The exercise calls for the lines from the one containing "Image resolution: width=1400" to the end of the data below to be output exactly, pictures excluded.

### INFORMATION
Segment Open
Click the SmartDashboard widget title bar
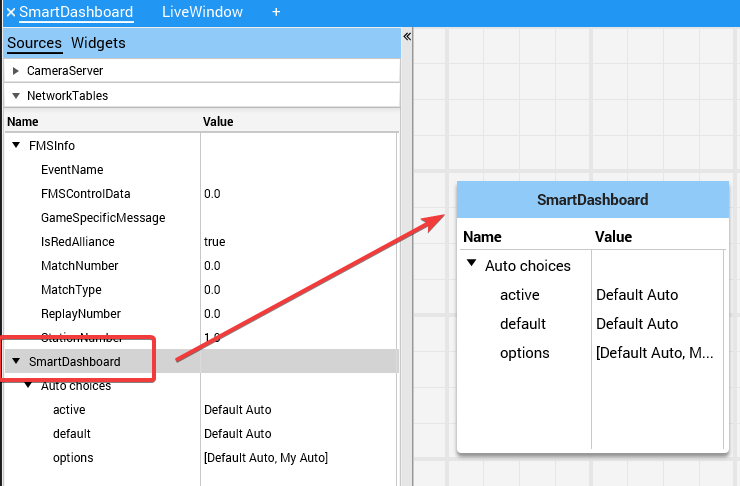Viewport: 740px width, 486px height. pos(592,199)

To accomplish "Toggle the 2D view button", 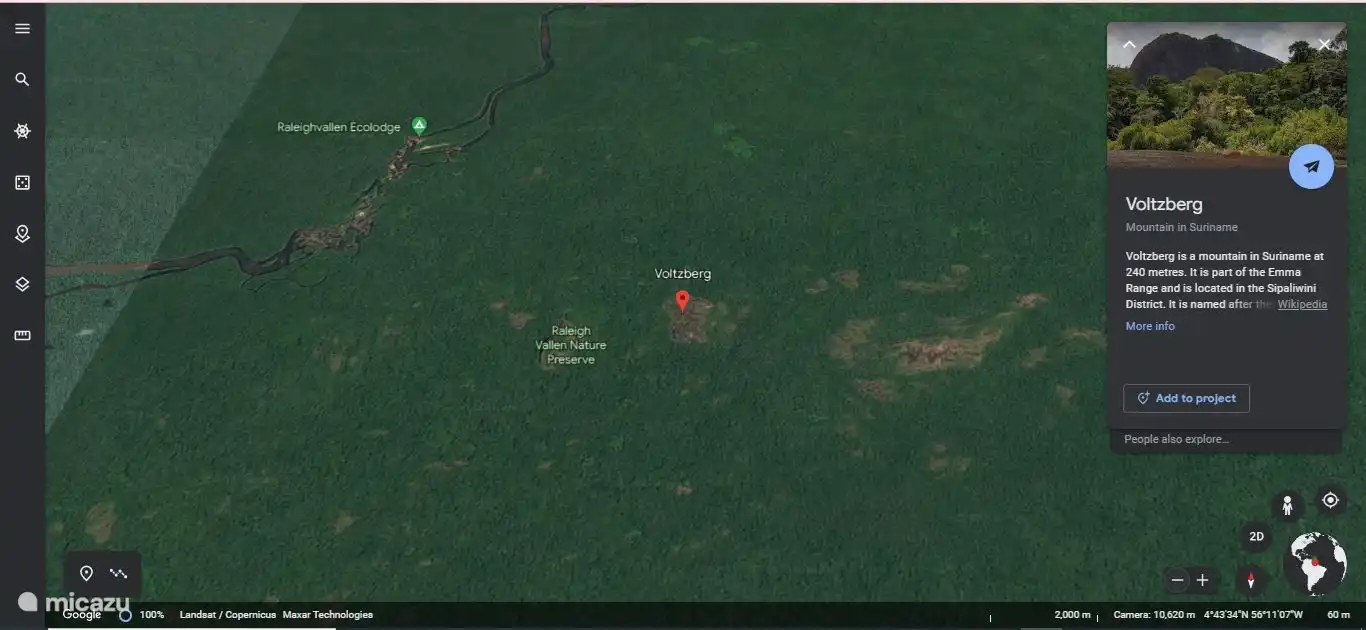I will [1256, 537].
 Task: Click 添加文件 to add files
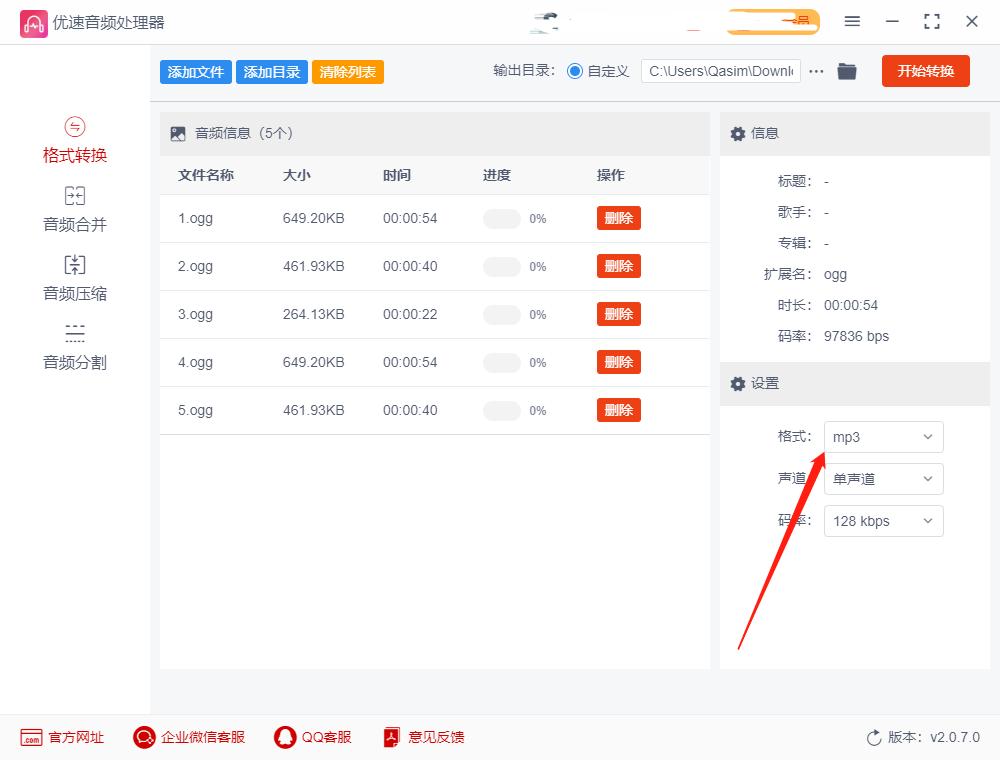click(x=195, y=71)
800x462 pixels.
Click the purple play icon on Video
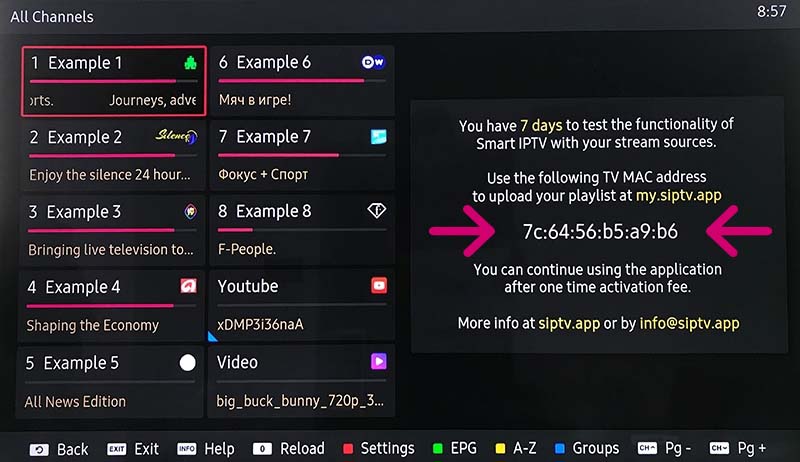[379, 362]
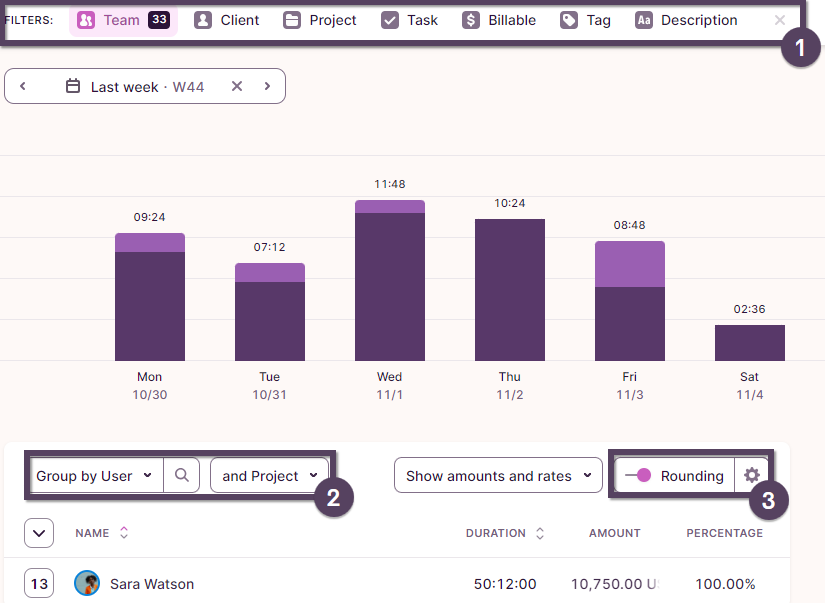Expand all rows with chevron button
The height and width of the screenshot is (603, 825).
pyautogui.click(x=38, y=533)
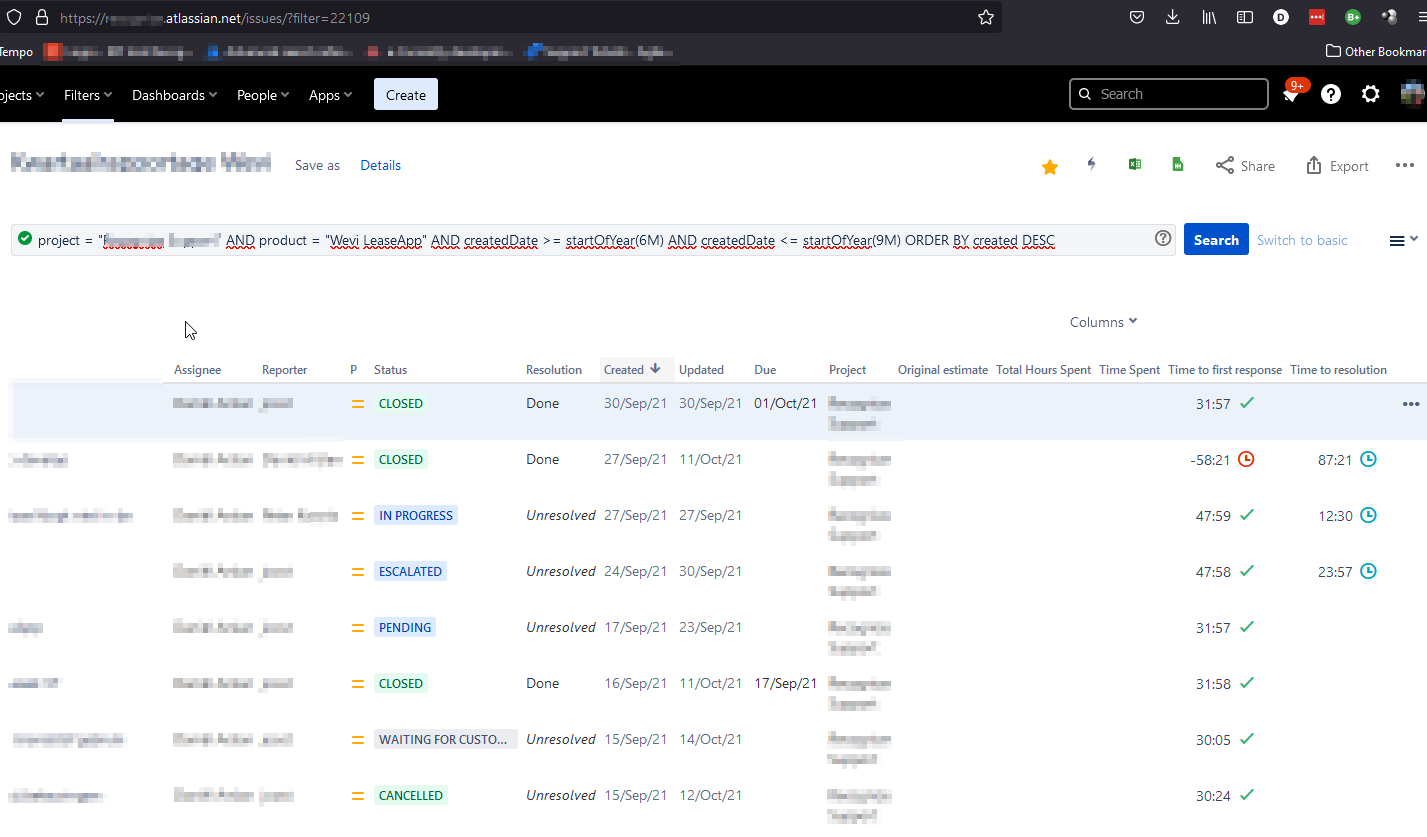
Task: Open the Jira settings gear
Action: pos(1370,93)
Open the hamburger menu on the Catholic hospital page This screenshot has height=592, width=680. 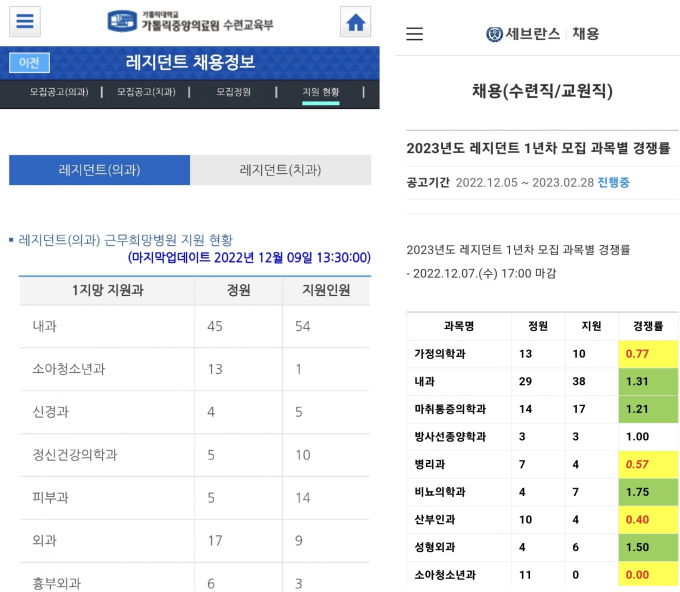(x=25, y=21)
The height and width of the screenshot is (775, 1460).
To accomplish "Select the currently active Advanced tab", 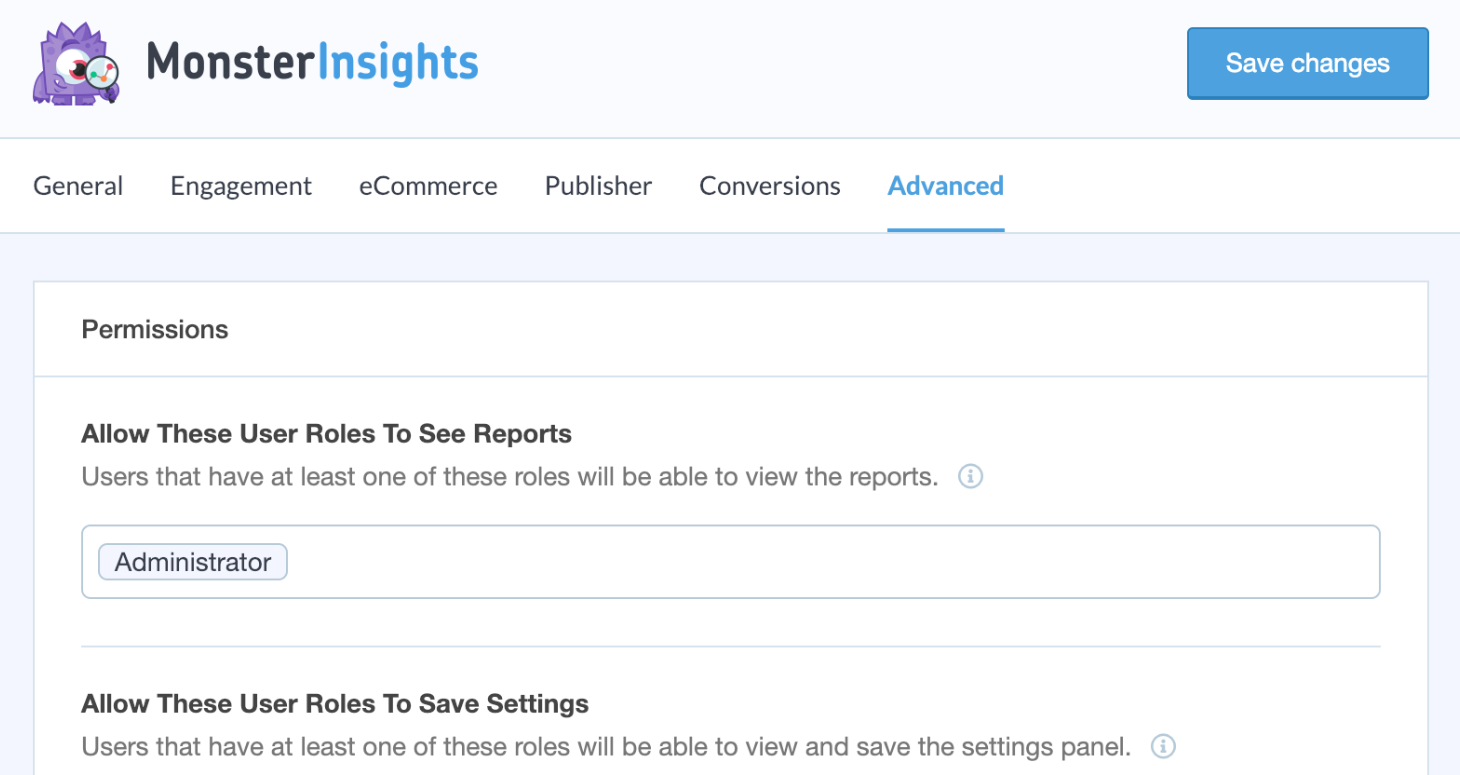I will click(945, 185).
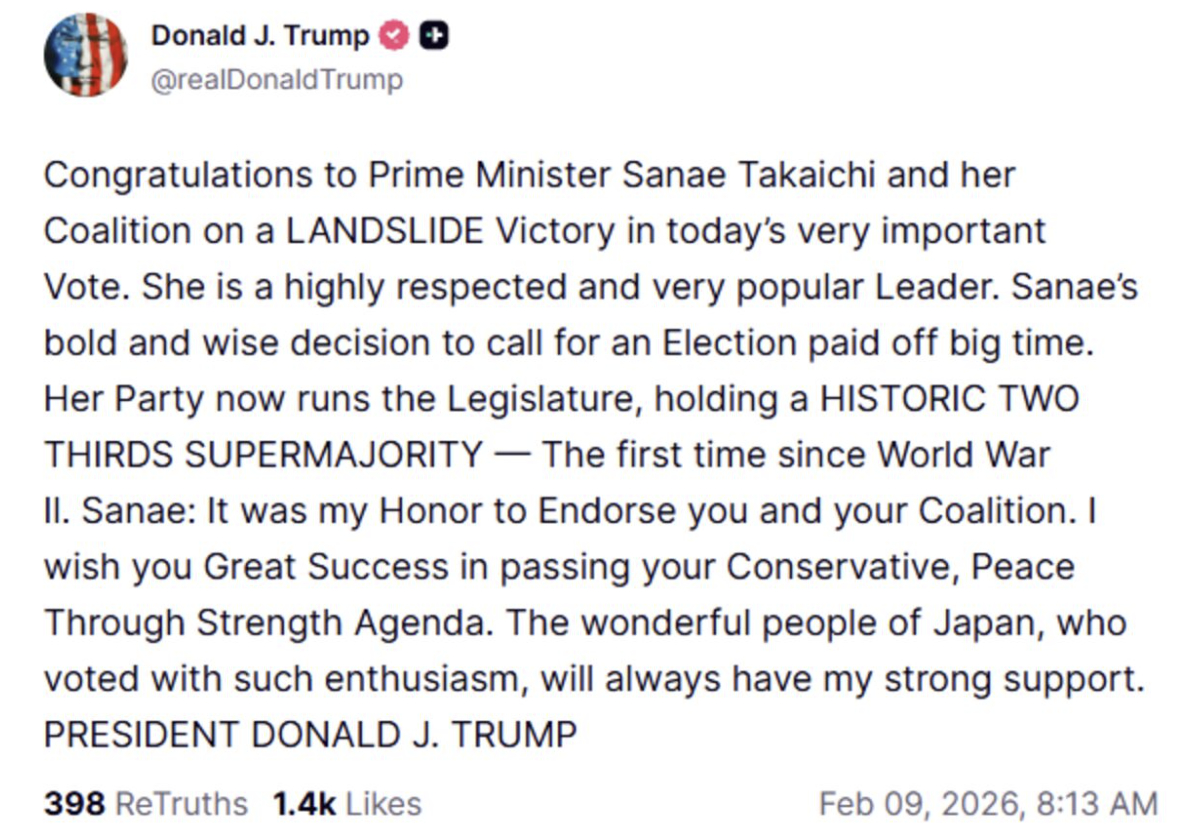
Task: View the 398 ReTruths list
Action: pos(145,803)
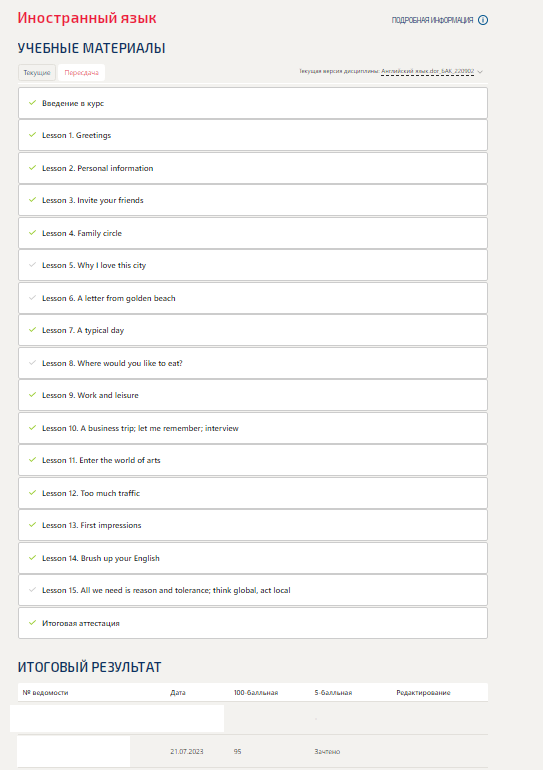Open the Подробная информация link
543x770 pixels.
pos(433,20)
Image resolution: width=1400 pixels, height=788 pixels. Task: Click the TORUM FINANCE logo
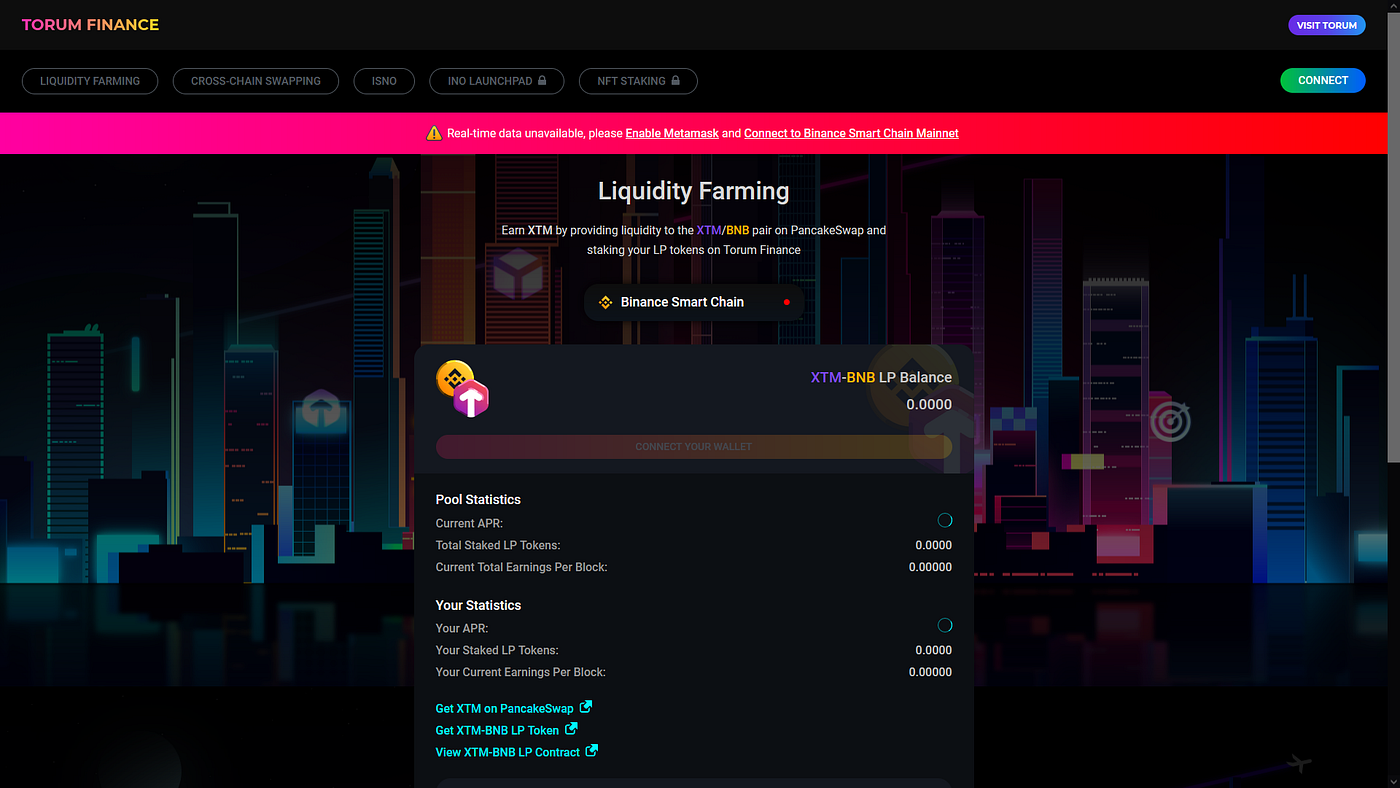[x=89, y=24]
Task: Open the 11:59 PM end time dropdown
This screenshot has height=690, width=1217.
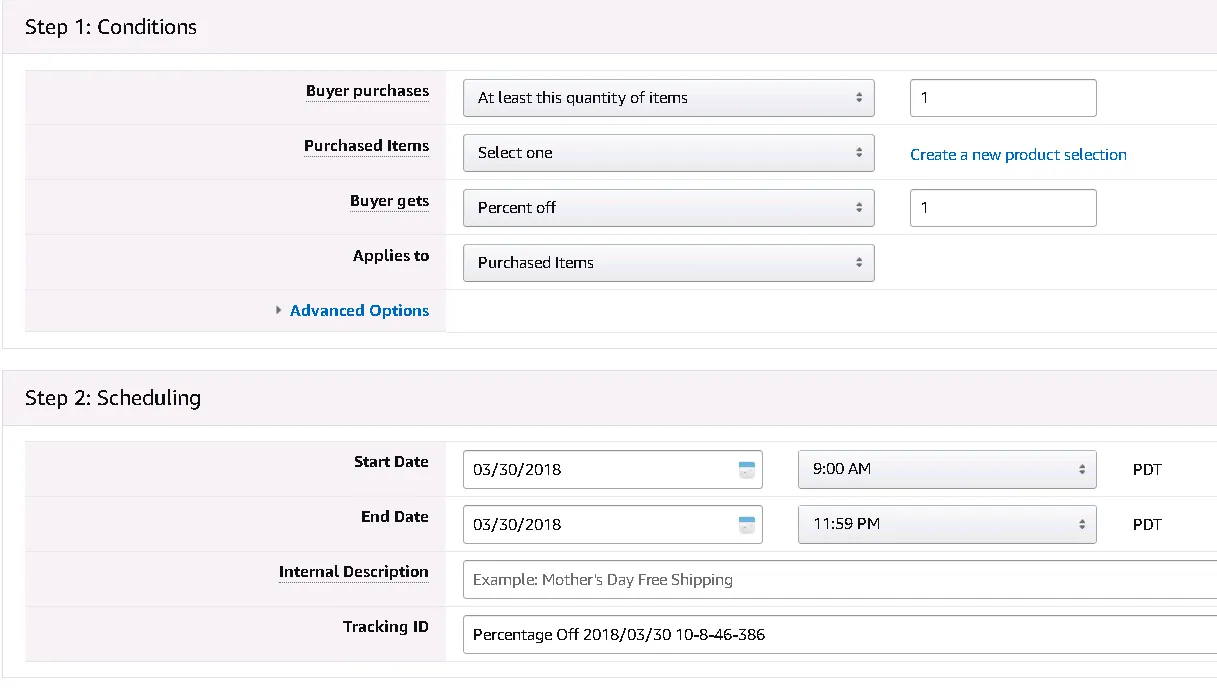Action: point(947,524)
Segment Closed
### EXERCISE OUTPUT
Image resolution: width=1400 pixels, height=788 pixels. Task: Click the TORUM FINANCE logo
[x=89, y=24]
Task: Open the 11:59 PM end time dropdown
This screenshot has height=690, width=1217.
Action: point(947,524)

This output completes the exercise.